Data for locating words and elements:
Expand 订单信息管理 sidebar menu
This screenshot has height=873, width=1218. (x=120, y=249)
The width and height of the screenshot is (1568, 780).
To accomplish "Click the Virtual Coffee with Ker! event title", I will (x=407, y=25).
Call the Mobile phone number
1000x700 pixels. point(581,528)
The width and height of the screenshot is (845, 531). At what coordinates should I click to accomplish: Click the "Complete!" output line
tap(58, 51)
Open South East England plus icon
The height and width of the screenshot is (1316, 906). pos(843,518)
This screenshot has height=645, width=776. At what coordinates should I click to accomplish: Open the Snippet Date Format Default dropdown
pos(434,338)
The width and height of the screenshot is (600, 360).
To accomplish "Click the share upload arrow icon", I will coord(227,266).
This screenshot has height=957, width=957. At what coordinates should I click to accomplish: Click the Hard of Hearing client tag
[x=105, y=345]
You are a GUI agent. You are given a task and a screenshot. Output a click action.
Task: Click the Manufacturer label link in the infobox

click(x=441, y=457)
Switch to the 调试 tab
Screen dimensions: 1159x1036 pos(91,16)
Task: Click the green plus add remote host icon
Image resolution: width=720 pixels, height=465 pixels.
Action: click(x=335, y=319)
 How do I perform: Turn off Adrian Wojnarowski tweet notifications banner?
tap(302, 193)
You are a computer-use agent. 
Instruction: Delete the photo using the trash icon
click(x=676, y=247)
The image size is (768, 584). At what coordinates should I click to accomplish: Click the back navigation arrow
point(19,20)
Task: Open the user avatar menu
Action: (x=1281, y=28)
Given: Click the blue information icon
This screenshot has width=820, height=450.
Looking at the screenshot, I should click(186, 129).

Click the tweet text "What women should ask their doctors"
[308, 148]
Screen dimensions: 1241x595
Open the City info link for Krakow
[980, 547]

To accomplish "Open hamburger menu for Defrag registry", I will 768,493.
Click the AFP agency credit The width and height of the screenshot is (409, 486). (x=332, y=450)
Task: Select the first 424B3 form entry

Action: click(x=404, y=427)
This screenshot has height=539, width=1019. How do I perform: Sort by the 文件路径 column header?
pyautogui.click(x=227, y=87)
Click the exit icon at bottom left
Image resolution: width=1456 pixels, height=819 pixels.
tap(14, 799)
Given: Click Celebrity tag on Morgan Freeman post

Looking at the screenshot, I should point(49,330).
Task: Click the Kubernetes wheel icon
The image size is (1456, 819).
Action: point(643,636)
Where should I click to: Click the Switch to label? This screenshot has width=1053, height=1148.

- What is expected -
Rewrite all the lines of the material above as a numbered list, dropping any blank lines.

- Complete answer -
1. Expand 订单信息管理 sidebar menu
2. This screenshot has height=873, width=1218. (x=120, y=249)
3. The width and height of the screenshot is (1568, 780).
4. To accomplish "Click the Virtual Coffee with Ker! event title", I will (x=407, y=25).
5. Call the Mobile phone number
6. 1000x700 pixels. point(581,528)
7. The width and height of the screenshot is (845, 531). At what coordinates should I click to accomplish: Click the "Complete!" output line
8. tap(58, 51)
9. Open South East England plus icon
10. The height and width of the screenshot is (1316, 906). pos(843,518)
11. This screenshot has height=645, width=776. At what coordinates should I click to accomplish: Open the Snippet Date Format Default dropdown
12. pos(434,338)
13. The width and height of the screenshot is (600, 360).
14. To accomplish "Click the share upload arrow icon", I will coord(227,266).
15. This screenshot has height=957, width=957. At what coordinates should I click to accomplish: Click the Hard of Hearing client tag
16. [x=105, y=345]
17. You are a GUI agent. You are given a task and a screenshot. Output a click action.
18. Task: Click the Manufacturer label link in the infobox
19. click(x=441, y=457)
20. Switch to the 调试 tab
21. Screen dimensions: 1159x1036 pos(91,16)
22. Task: Click the green plus add remote host icon
23. Image resolution: width=720 pixels, height=465 pixels.
24. Action: click(x=335, y=319)
25.  How do I perform: Turn off Adrian Wojnarowski tweet notifications banner?
26. tap(302, 193)
27. You are a computer-use agent. 
28. Instruction: Delete the photo using the trash icon
29. click(x=676, y=247)
30. The image size is (768, 584). At what coordinates should I click to accomplish: Click the back navigation arrow
31. point(19,20)
32. Task: Open the user avatar menu
33. Action: (x=1281, y=28)
34. Given: Click the blue information icon
35. This screenshot has width=820, height=450.
36. Looking at the screenshot, I should click(186, 129).
37. Click the tweet text "What women should ask their doctors"
38. [308, 148]
39. Screen dimensions: 1241x595
40. Open the City info link for Krakow
41. [980, 547]
42. To accomplish "Open hamburger menu for Defrag registry", I will 768,493.
43. Click the AFP agency credit The width and height of the screenshot is (409, 486). (x=332, y=450)
44. Task: Select the first 424B3 form entry
45. Action: click(x=404, y=427)
46. This screenshot has height=539, width=1019. How do I perform: Sort by the 文件路径 column header?
47. pyautogui.click(x=227, y=87)
48. Click the exit icon at bottom left
49. Image resolution: width=1456 pixels, height=819 pixels.
50. tap(14, 799)
51. Given: Click Celebrity tag on Morgan Freeman post
52. Looking at the screenshot, I should point(49,330).
53. Task: Click the Kubernetes wheel icon
54. The image size is (1456, 819).
55. Action: point(643,636)
56. Where should I click to: Click the Switch to label? This screenshot has width=1053, height=1148.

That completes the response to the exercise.